October 10, 2018
Timberwolves Practice Confrontation
On Oct. 10, 2018, Jimmy Butler returned to Timberwolves practice and aggressively challenged the team, targeting Karl-Anthony Towns and yelling at GM Scott Layden. The practice became the defining flashpoint of their rift [1][3].
Quick Facts
What Happened
On October 10, 2018, less than three weeks after his trade request went public, Jimmy Butler returned to a Minnesota Timberwolves practice and ignited one of the NBA’s most discussed intra-team confrontations of the era. As GM Scott Layden watched scrimmages, Butler barked at him, “You f---ing need me, Scott. You can’t win without me,” according to ESPN’s reporting on the session [1]. Butler’s intensity extended to teammates, and multiple outlets specified that Karl-Anthony Towns was among the targets of his challenges [1][3]. Sports Illustrated’s roundup captured one of Butler’s taunts during a Towns post-up: “He can’t do s--- against me” [3]. The session wasn’t just verbal. Butler, who was returning amid unresolved trade drama, reportedly dominated stretches while running with end-of-bench players, using the scrimmages to dramatize his point about competitiveness and value [1][3]. Sources described Butler calling out not only Towns but also Andrew Wiggins, as well as addressing head coach Tom Thibodeau and Layden directly [1][3]. The gym setting turned into a public trial of the team’s hierarchy once the accounts hit national media, framing locker-room culture questions around Towns’ role and Butler’s confrontational leadership. The practice instantly became a league-wide storyline because of its vivid quotes, named targets, and alignment with Butler’s unresolved trade status. Within 24 hours, Butler validated key elements on ESPN, ensuring the practice would be remembered not as rumor but as acknowledged reality by a principal figure [2].
What They Said
“You f---ing need me, Scott. You can't win without me.”

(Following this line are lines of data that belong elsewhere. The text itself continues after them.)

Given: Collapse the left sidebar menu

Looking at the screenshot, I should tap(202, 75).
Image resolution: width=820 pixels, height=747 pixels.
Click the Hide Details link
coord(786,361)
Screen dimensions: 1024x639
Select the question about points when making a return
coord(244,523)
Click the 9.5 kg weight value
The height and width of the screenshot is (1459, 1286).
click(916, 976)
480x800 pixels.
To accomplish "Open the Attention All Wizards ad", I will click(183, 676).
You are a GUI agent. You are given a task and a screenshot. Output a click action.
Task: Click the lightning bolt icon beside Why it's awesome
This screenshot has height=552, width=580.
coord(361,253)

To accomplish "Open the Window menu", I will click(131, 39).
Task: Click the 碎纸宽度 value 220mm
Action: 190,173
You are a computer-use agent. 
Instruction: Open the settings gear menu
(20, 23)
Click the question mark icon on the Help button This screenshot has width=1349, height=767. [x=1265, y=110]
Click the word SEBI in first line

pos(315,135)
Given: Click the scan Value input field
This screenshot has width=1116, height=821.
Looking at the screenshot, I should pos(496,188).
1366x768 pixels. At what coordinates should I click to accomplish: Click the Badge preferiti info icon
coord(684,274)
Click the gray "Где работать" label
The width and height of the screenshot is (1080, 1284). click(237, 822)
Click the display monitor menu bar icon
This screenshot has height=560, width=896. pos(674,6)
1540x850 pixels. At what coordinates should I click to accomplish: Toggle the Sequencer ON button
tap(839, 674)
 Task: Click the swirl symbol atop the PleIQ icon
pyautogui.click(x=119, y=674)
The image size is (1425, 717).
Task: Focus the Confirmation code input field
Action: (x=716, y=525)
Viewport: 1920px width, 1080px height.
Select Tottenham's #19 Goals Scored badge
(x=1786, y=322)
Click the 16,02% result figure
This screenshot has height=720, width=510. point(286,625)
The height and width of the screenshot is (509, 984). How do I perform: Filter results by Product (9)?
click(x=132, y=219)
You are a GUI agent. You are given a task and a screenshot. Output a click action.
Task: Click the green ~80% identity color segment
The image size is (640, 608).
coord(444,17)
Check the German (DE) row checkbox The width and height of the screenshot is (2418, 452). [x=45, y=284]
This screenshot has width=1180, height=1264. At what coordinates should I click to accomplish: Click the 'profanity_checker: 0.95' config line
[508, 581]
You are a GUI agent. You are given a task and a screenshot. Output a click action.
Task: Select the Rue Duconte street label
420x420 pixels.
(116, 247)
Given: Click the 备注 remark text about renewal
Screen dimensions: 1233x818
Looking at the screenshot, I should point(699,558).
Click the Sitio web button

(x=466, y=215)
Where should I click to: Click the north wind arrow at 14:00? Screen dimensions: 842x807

“He can’t do s--- against me.”
Why It Matters
This practice is the central, documented clash between Butler and Towns. It crystallized Butler’s critique—that Minnesota lacked his brand of edge—and placed Towns at the center of that critique with direct, on-court challenges and explicit taunts [1][3]. The quotes toward Layden and during a Towns post-up provided indelible receipts that shaped public perception of both players’ leadership styles. Because Butler confirmed “A lot of it’s true” the next day, the practice transcended hearsay and became the canonical origin point for their continuing friction in later seasons [1][2][3].
What Happened Next
On October 11, 2018, Butler sat with ESPN’s Rachel Nichols and confirmed the broad strokes of the reports: “A lot of it’s true” and “It’s not fixed. … It could be. But do I think so? No” [2]. The team ultimately traded Butler to the Philadelphia 76ers on November 10, 2018, ending their shared locker room but not the storyline [7]. Towns publicly adopted a diplomatic tone post-trade, saying of Butler, “He’s one hell of a player” [7]. Years later, Towns gave his perspective on Paul George’s Podcast P, recalling, “We played and, uh, I was ballin, he was passing a lot... He got one free throw... He said some s***. I said some s*** back. I wasn’t going for that” [8]. Subsequent encounters—like 2021’s mic’d-up trash talk—revisited the same themes of toughness, leadership, and respect that exploded in this practice [6][9].